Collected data
━━━━

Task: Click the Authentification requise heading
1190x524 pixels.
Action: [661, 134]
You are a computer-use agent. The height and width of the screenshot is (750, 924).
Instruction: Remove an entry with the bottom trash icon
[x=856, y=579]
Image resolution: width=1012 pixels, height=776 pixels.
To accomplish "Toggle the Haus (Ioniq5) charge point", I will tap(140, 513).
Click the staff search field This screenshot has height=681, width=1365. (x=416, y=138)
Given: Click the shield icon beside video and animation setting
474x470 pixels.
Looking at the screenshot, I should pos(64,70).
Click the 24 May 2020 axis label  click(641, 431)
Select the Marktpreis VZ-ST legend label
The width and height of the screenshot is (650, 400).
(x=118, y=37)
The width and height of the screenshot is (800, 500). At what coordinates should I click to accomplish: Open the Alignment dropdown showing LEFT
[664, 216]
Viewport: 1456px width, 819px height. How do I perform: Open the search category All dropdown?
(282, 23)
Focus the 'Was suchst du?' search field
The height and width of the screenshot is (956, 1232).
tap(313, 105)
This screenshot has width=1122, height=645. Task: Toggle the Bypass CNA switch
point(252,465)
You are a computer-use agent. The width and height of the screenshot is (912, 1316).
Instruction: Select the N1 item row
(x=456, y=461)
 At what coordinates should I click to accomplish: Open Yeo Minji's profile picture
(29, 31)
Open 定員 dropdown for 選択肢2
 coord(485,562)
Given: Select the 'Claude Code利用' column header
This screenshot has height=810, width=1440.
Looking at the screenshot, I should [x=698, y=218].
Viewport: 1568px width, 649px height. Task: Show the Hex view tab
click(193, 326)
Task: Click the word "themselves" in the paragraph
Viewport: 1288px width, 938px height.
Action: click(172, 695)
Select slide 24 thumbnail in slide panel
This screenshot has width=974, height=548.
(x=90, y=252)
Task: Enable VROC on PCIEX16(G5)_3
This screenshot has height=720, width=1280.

━━━━

Reading through the records above, report each line in which the string "computer" is found.

You are a computer-use agent. The height and width of the screenshot is (750, 924).
You are a computer-use agent. The width and height of the screenshot is (912, 1316).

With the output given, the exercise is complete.